Abstract

Circulating levels of platelet-activating factor (PAF) are high in the fetus, and PAF is active in maintaining high PVR in fetal hypoxia (Ibe BO, Hibler S, Raj J. J Appl Physiol 85: 1079-1085, 1998). PAF synthesis by fetal pulmonary vascular smooth muscle cells (PVSMC) is high in hypoxia, but how oxygen tension affects PAF receptor (PAF-r) binding in PVSMC is not known. We studied the effect of oxygen tension on PAF-r binding and signaling in fetal PVSMC. PAF binding was saturable. PAF-r density (B(max): fmol/10(6) cells; means +/- SE, n = 6), 25.2 +/- 0.77 during hypoxia (Po(2) <40 Torr), was higher than 13.9 +/- 0.44 during normoxia (Po(2) approximately 100 Torr). K(d) was twofold lower in hypoxia than normoxia. PAF-r protein expression, 35-40% greater in hypoxia, was inhibited by cycloheximide, a protein synthesis inhibitor, suggesting translational regulation. IP(3) release, an index of PAF-r-mediated cell signaling, was greater in hypoxia (EC(50): hypoxia, 2.94 +/- 0.61; normoxia, 5.85 +/- 0.51 nM). Exogenous PAF induced 50-90% greater intracellular calcium flux in cells during hypoxia, indicating hypoxia augments PAF-r-mediated cell signaling.
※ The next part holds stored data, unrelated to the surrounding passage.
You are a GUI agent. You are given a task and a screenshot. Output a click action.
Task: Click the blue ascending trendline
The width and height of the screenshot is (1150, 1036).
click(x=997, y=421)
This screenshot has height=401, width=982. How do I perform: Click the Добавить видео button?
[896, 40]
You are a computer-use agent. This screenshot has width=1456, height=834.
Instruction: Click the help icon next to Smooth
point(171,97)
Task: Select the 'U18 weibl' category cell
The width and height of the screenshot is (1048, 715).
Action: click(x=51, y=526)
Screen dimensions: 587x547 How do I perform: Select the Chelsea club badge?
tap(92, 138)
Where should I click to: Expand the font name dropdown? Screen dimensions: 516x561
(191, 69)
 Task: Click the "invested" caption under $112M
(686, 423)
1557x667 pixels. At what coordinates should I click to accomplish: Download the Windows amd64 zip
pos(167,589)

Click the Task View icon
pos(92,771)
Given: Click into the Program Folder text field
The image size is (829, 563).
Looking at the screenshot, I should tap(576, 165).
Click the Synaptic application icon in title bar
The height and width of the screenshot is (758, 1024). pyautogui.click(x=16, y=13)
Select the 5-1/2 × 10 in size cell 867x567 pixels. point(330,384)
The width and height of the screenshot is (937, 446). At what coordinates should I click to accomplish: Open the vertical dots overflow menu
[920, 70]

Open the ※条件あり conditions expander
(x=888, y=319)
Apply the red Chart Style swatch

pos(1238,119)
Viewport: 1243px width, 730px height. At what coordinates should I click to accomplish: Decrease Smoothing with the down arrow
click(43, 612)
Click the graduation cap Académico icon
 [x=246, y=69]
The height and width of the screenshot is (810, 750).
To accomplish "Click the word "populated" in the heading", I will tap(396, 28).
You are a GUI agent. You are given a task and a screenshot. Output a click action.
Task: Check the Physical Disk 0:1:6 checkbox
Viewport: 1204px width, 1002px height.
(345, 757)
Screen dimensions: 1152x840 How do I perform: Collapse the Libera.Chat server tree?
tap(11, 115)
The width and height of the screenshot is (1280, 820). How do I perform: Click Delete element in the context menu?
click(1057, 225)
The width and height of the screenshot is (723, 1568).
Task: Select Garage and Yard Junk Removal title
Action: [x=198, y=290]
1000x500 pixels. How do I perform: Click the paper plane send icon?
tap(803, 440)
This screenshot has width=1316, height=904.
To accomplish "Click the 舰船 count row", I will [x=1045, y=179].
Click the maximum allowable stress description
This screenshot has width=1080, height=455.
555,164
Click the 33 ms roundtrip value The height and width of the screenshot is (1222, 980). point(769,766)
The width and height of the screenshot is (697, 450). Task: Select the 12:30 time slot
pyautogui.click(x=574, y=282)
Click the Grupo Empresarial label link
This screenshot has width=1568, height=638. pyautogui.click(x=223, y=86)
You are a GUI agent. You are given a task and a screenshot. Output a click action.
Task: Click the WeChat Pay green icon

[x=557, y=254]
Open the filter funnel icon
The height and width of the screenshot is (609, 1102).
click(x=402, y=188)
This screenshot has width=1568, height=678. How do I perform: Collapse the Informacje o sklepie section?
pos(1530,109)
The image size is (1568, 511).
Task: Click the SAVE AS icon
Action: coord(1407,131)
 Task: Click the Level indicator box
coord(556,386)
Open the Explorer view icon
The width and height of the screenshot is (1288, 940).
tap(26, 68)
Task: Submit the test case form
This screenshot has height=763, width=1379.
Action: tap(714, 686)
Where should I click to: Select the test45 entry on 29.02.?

PAF-r phosphorylation, with or without 5 nM PAF, was 40% greater in hypoxia. These data show 1) hypoxia upregulates PAF-r binding, PAF-r phosphorylation, and PAF-r-mediated intracellular signaling, evidenced by augmented IP(3) production and intracellular Ca(2+) flux; and 2) hypoxia-induced PAF-r phosphorylation results in activation of PAF-r-mediated signal transduction. The data suggest the fetal hypoxic environment facilitates PAF-r binding and signaling, thereby promoting PAF-mediated pulmonary vasoconstriction and maintenance of high PVR in utero.